== Exercise data ==
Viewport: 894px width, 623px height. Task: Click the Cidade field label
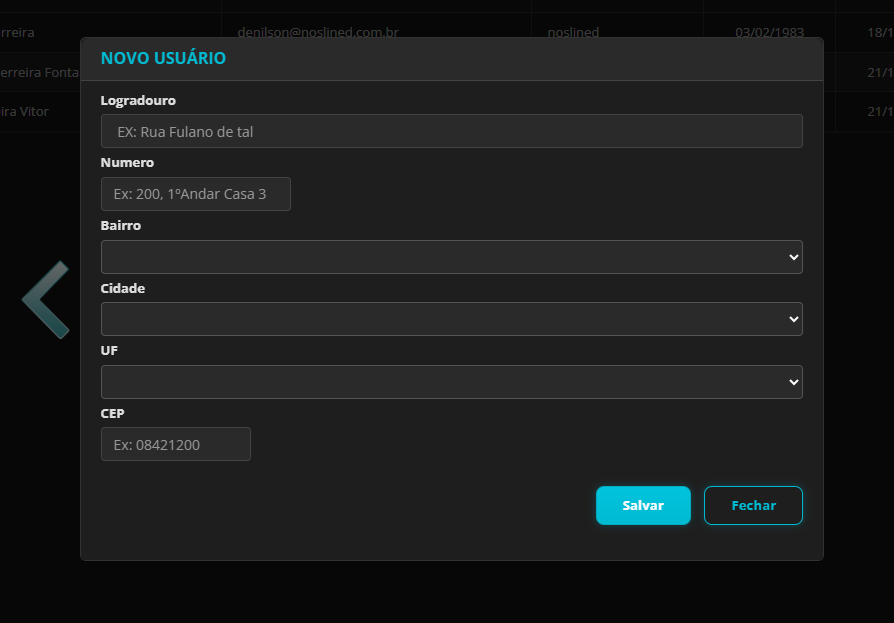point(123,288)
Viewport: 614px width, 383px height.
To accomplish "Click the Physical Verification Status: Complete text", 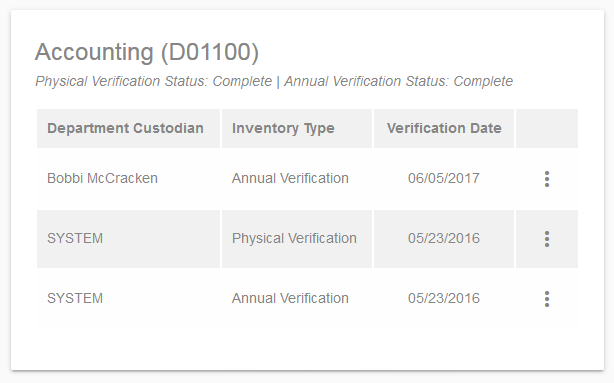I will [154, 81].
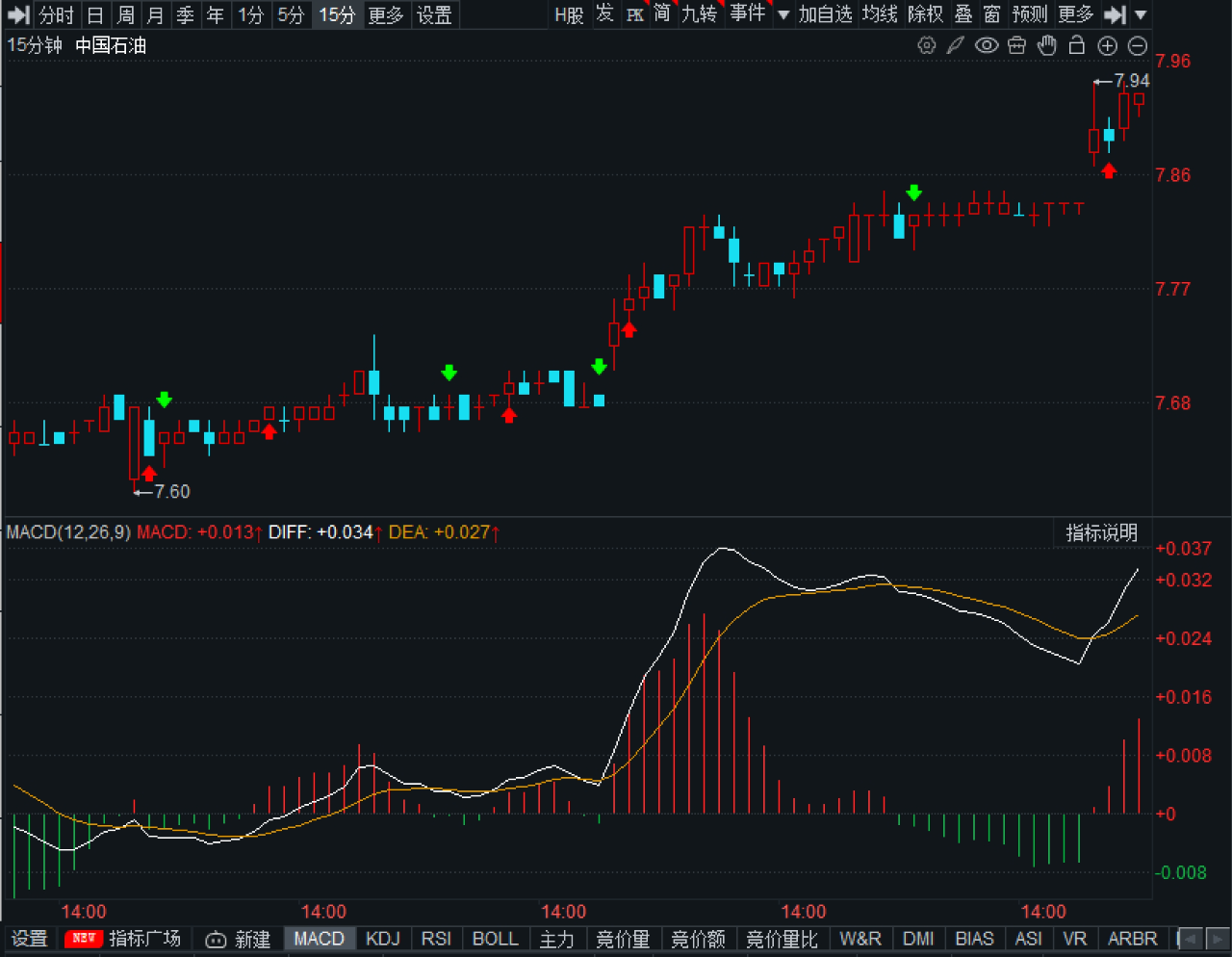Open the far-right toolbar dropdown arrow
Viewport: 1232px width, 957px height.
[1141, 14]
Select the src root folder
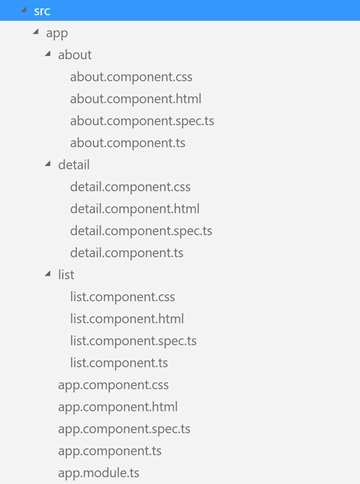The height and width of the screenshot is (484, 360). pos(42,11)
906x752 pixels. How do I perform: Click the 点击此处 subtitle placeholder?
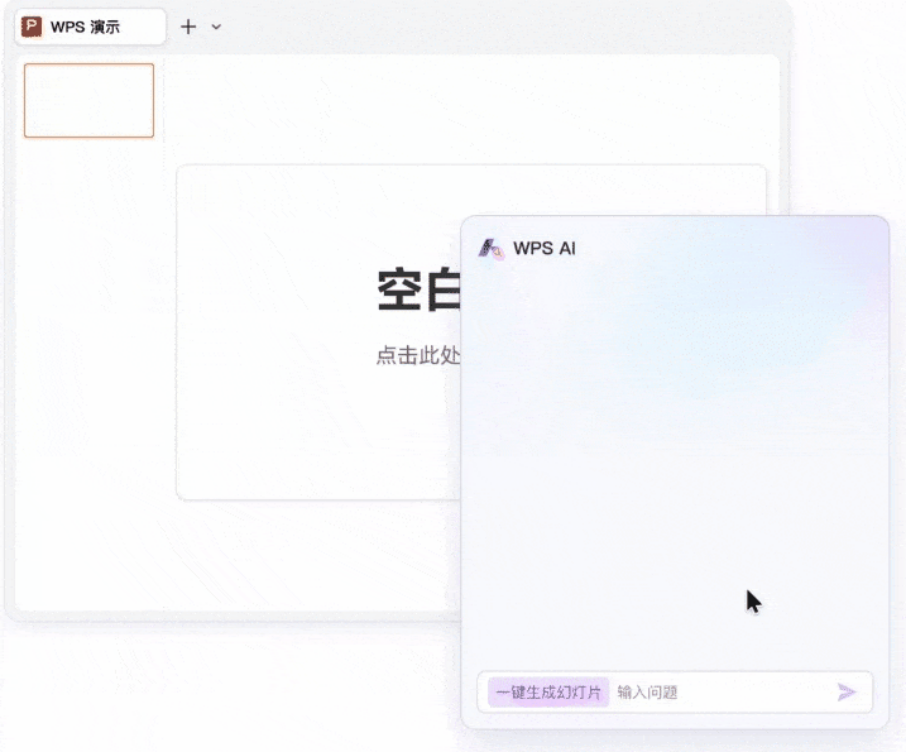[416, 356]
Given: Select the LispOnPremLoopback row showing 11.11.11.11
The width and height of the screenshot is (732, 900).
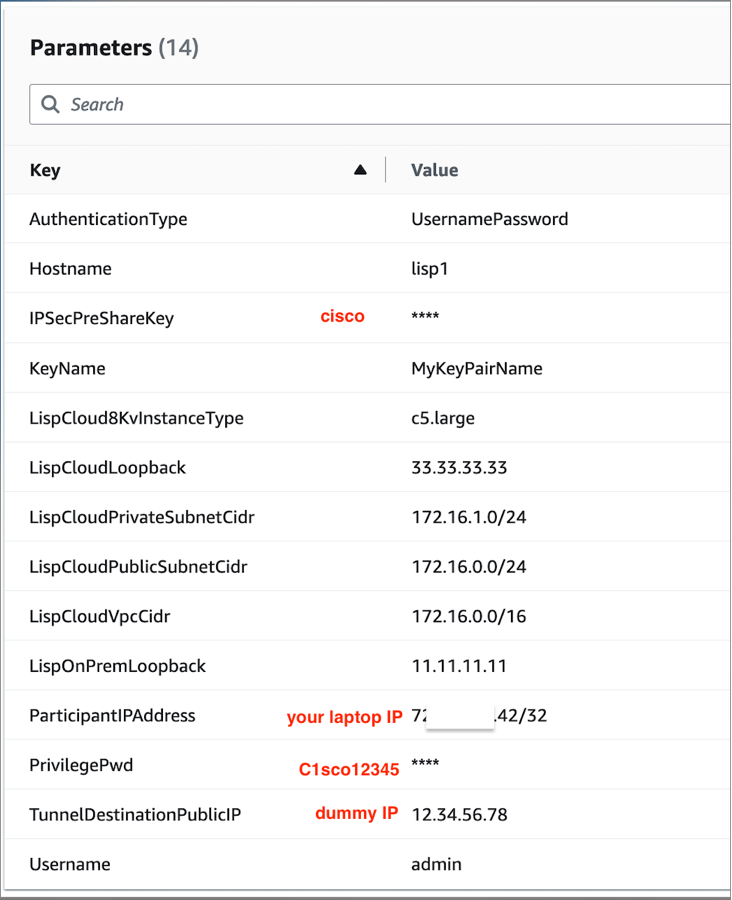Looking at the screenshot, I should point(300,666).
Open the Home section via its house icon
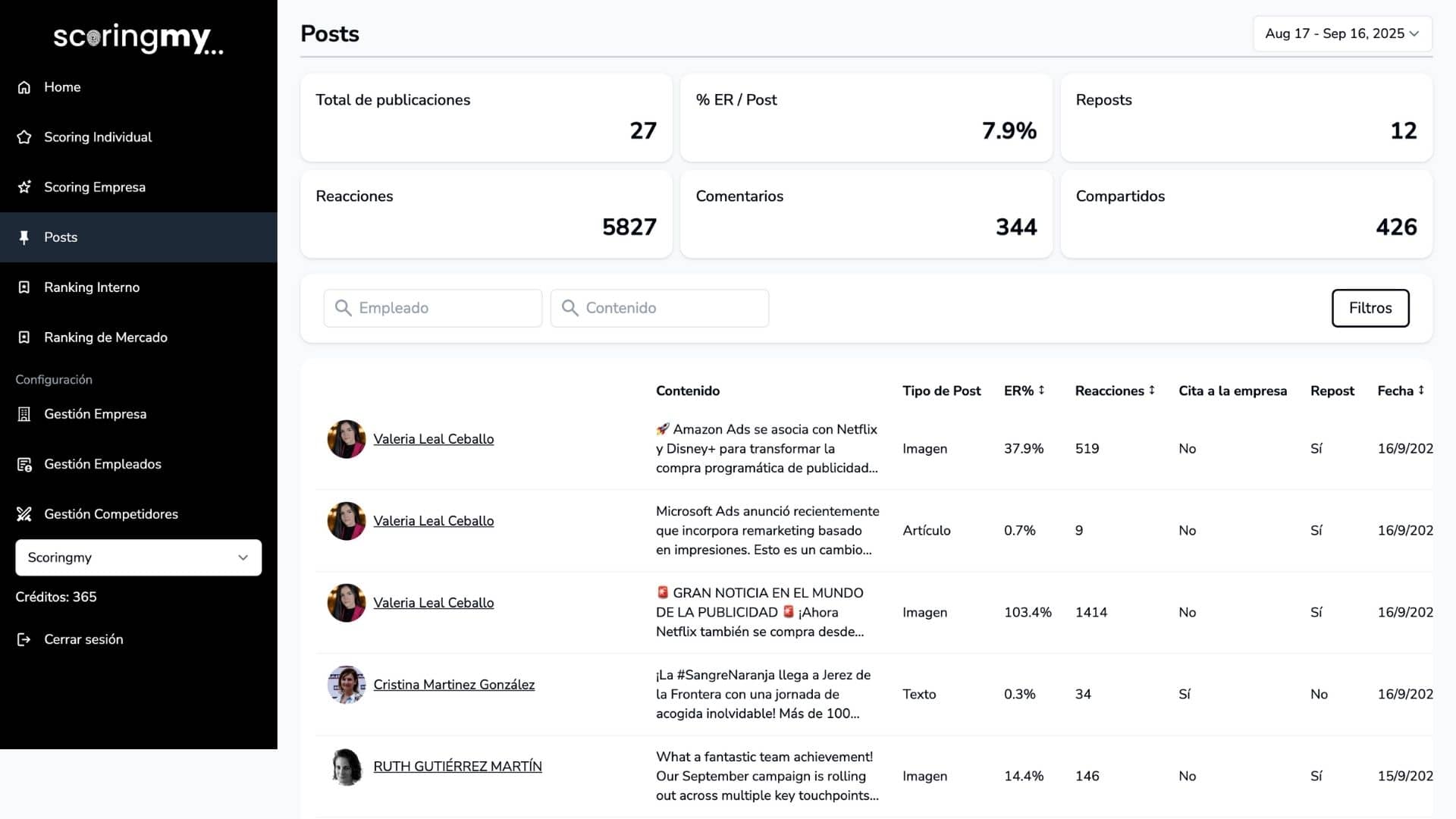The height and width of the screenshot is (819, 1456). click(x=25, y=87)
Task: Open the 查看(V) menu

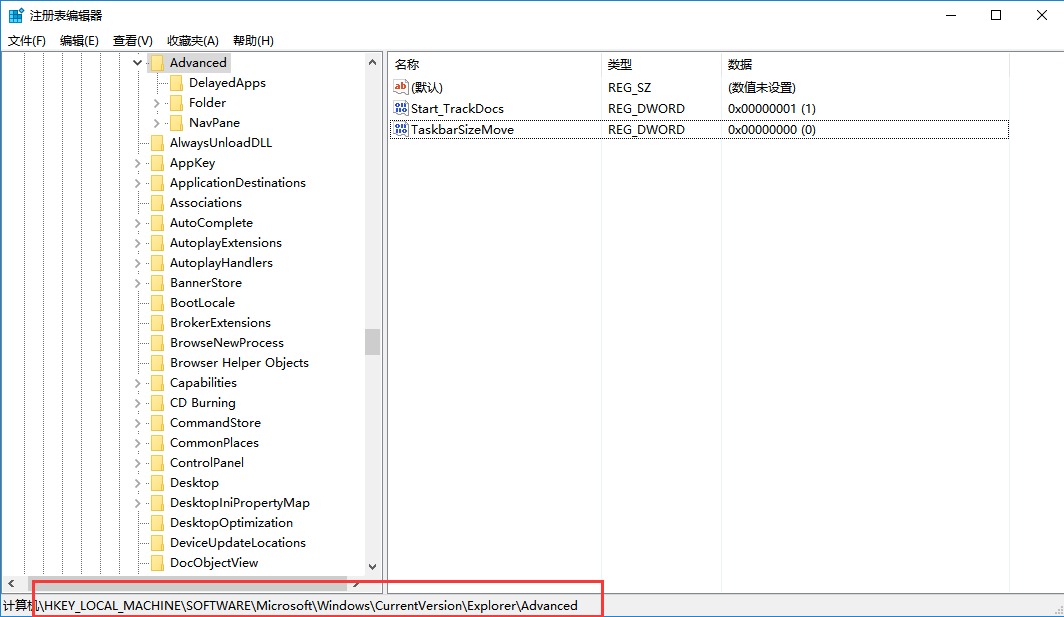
===
> Written exercise:
Copy out the listing word for word, from the line containing "906x752 pixels. How" up to and including the end of the listing, omitting the pictures.

> Full answer:
906x752 pixels. How do I perform: Click the 点击此处 subtitle placeholder?
[416, 356]
Given: Select the LispOnPremLoopback row showing 11.11.11.11
The width and height of the screenshot is (732, 900).
Looking at the screenshot, I should point(300,666).
Open the Home section via its house icon
The height and width of the screenshot is (819, 1456). click(x=25, y=87)
Task: Open the 查看(V) menu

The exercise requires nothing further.